Harrah’s to suffer a financial blow from investment
Thursday, Dec. 7, 2000 | 11:25 a.m.
Harrah's Entertainment Inc., owner of nearly half of the stock of privately held National Airlines, will take a financial blow from National's bankruptcy, the Las Vegas-based casino giant said today.
Harrah's stock fell $1.31 this morning to $27.13 on the news, a decline of nearly 5 percent.
Harrah's, 48 percent owner of National, has pumped about $57.6 million into the airline since its inception, Harrah's said in a filing this morning with the Securities and Exchange Commission. The company will absorb write-offs during this quarter as a result of the bankruptcy, but Harrah's said it was "unable at this time to estimate the extent of any such write-offs."

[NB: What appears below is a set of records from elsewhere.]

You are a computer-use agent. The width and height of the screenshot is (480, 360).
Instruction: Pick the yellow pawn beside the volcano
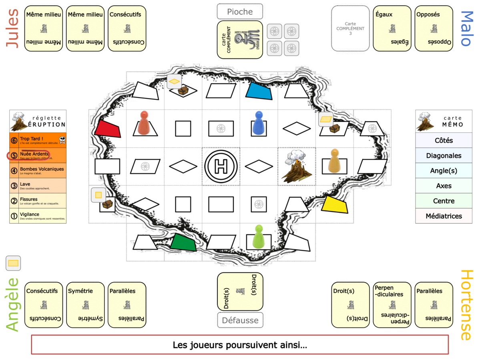pyautogui.click(x=334, y=161)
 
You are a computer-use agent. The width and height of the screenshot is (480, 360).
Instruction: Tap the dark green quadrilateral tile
pyautogui.click(x=183, y=242)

What the report doesn't state is how much Harrah's had invested in recent weeks in National, when the company's financial struggles apparently worsened. Harrah's had an investment balance of $13.3 million in National Airlines as of Sept. 30, and holds pre-paid tickets worth $2.7 million.
But the company also said it had notes receivable from National Airlines for $17 million, plus letters of credit totaling $24.6 million. This $41.6 million investment included funds advanced after Sept. 30, though Harrah's didn't say how much.
Gary Thompson, spokesman for Harrah's, defended the investment -- though he said Harrah's will not invest significant amounts of additional capital without similar investments by other gaming operators.
"We believe it was a worthwhile investment, not only for Harrah's (Las Vegas) and the Rio, but for Las Vegas," Thompson said. "National generated $1.5 billion worth of business in this community, and National brought in more than half of the increase in passenger traffic through McCarran (International Airport)."
Analysts are concerned the potential loss of those flights could spill over to other gaming operators.
In a report issued this morning, Robertson Stephens gaming analyst Harry Curtis branded the bankruptcy a "psychological negative for Harrah's and Las Vegas." Though Curtis noted that National will continue operating in the short-term, he said he believes the carrier will shut down next year.
"The National bankruptcy does have negative demand implications for the market, in our view," Curtis wrote. "If demand trends were robust, then the airline would have had an easier time attracting capital necessary to continue operating. The negative for other operators, including MGM (MIRAGE), Park Place Entertainment and Mandalay Resort Group is fewer airline options for key feeder cities such as New York and Los Angeles."
If Harrah's takes a full write-off of its National investment, company earnings would be lowered by 31 cents per share, Curtis estimated.
Robin Farley, gaming analyst with UBS Warburg, also expressed concern over the bankruptcy and its potential impact on Las Vegas.
"(National) was the first airline to make Las Vegas its hub and its growth was to be based on the increase in demand for flights to Vegas from the increase in visitors to all the new resorts opening there," Farley wrote. "The company cites higher fuel costs as the reason for its bankruptcy filing, but we believe the news could reflect negatively on the gaming operators today because of inferences about demand for air service to the Las Vegas market."
Those concerns appeared to be impacting other gaming operators to some extent this morning. By midday, MGM MIRAGE had taken the brunt of the selling, dropping $1.31 to $29.44. Mandalay Resort Group was off 13 cents to $20.56, while Park Place declined 19 cents to $13.38.